CONSIGNES DE TRAVAIL
• A. D'après le texte sur la mourchida Yasmina, depuis combien d'années Yasmina exerce-t-elle cette fonction à la mosquée Abou Obeida ?
• B. Veuillez recopier, dans le texte sur la mourchida Yasmina, le passage qui va de « Politique et islam » jusqu'à « une révolution islamique. ».
• C. Rédigez la suite du texte sur la mourchida Yasmina, en reprenant après sa dernière phrase.

TEXTE FOURNI
§

Yasmina officie comme mourchida dans la mosquée Abou Obeida depuis dix-sept ans. Son rôle ? Protéger la société contre les dérives fondamentalistes. Une véritable vocation pour cette diplômée de sciences islamiques. "Je voulais faire passer les messages de l’islam, car j’aime ma religion, insiste la quadragénaire, la tête recouverte d’un voile gris perle. Il est important de simplifier la religion, d’apprendre aux gens comment à la vivre au quotidien, car ils n’ont pas fait d’études".
Des voix de femmes s'élèvent de la salle de prière. Elles récitent le Coran en boucle. Les sourates, déclamées mélodieusement, forment presque un chant. "Notre rôle est de renforcer la relation avec les fidèles afin de les immuniser contre toute tentative de récupération politique de la religion. On n’a pas besoin de faire de la politique dans une mosquée", poursuit la mourchida.
Politique et islam ne font pas bon ménage en Algérie. Le pays en a payé le prix fort dans les années 1990. Pendant ces années de guerre civile qui ont fait plus de 200 000 morts, les mosquées étaient le bastion du Front islamique de salut (FIS, aujourd'hui dissous) qui prônait une vision fondamentaliste de l'islam appelant à une révolution islamique.
"Mon rôle en tant que mourchida est d’enseigner un islam de tolérance. Personne n’est habilité à juger qui que se soit. Sauf Dieu, martèle Yasmina en agitant les mains. Il ne faut pas négliger la religion, mais il ne faut pas aller trop loin. Si vous passez ce message au quotidien, les idées extrémistes ne peuvent pas prendre. Automatiquement, vous immunisez la société contre les dérives fondamentalistes".
"Ces gens ne représentent pas le véritable islam"

§

DONNÉES ENREGISTRÉES
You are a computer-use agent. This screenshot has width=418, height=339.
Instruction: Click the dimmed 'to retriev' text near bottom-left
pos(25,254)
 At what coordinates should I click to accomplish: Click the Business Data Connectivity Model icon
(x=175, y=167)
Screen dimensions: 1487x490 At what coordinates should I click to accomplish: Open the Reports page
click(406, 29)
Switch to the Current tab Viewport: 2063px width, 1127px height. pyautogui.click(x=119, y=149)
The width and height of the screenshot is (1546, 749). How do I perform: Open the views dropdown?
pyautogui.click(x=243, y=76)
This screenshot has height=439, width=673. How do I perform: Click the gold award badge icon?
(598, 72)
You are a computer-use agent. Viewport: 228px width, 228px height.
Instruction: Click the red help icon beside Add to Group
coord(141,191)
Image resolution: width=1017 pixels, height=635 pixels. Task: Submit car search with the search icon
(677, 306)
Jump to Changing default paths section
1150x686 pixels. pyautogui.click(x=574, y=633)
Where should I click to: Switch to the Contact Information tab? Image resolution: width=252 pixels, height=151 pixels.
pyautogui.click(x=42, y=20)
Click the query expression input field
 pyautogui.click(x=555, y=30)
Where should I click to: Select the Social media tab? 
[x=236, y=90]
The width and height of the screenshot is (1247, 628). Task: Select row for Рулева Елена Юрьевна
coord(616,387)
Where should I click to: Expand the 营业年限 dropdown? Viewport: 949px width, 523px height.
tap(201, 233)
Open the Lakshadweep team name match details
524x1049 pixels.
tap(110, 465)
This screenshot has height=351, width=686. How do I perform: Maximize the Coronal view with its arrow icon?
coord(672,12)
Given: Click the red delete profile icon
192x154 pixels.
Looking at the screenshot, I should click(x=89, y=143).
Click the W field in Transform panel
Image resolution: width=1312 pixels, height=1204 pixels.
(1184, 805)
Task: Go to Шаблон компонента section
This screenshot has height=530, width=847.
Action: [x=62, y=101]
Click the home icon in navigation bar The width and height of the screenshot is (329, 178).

§

RÉPONSES AUX CONSIGNES
• A. Depuis dix-sept ans.

• B.
Politique et islam ne font pas bon ménage en Algérie. Le pays en a payé le prix fort dans les années 1990. Pendant ces années de guerre civile qui ont fait plus de 200 000 morts, les mosquées étaient le bastion du Front islamique de salut (FIS, aujourd'hui dissous) qui prônait une vision fondamentaliste de l'islam appelant à une révolution islamique.

• C.
Ce message, le guide religieux le martèle bien au-delà de la mosquée et de son audience féminine. La mourchida intervient dans les lycées, les maisons de jeunes, mais aussi les cités universitaires pour prévenir contre le fléau de l’extrémisme religieux. Si officiellement peu de jeunes algériens sont candidats au jihad en Irak ou en Syrie (800 à 1 100 Algériens sont enrôlés dans les rangs de l'EI et les autres mouvements jihadistes en Syrie, selon le quotidien arabophone "Echourouk") , Yasmina, comme ses 314 consœurs à travers tout le pays, est là pour étouffer dans l’œuf toute velléité de départ.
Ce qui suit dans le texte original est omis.